*ENTRIES PROVIDED*.
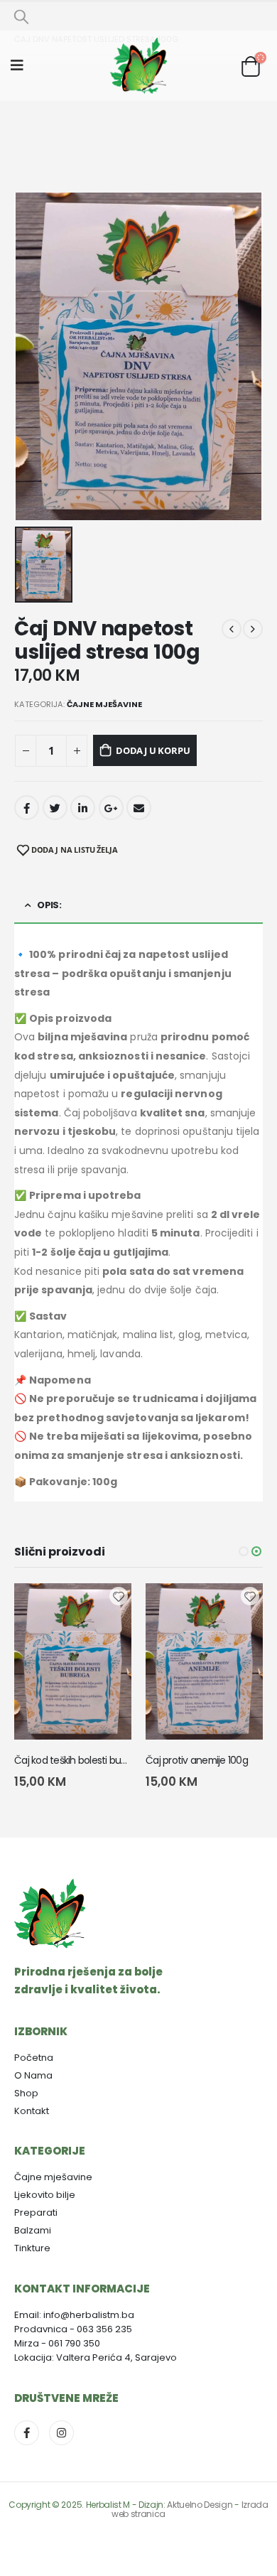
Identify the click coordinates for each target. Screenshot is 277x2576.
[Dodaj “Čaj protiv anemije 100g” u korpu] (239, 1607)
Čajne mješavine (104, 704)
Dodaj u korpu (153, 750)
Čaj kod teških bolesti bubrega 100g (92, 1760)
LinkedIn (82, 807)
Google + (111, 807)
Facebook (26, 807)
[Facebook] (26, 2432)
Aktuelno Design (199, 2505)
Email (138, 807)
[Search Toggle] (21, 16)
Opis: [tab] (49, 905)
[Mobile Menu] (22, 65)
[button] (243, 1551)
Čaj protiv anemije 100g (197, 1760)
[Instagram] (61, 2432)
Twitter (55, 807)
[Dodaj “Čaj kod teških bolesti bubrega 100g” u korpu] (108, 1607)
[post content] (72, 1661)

*WHAT YOU ARE ASKED TO DO*. Because only the text is wanted, repeat all the entries exactly and leave out the pictures.

*RESPONSE BELOW*.
Identify the click coordinates for each target. Screenshot is 277x2576.
[Dodaj “Čaj protiv anemije 100g” u korpu] (239, 1607)
Čajne mješavine (104, 704)
Dodaj u korpu (153, 750)
Čaj kod teških bolesti bubrega 100g (92, 1760)
LinkedIn (82, 807)
Google + (111, 807)
Facebook (26, 807)
[Facebook] (26, 2432)
Aktuelno Design (199, 2505)
Email (138, 807)
[Search Toggle] (21, 16)
Opis: [tab] (49, 905)
[Mobile Menu] (22, 65)
[button] (243, 1551)
Čaj protiv anemije 100g (197, 1760)
[Instagram] (61, 2432)
Twitter (55, 807)
[Dodaj “Čaj kod teških bolesti bubrega 100g” u korpu] (108, 1607)
[post content] (72, 1661)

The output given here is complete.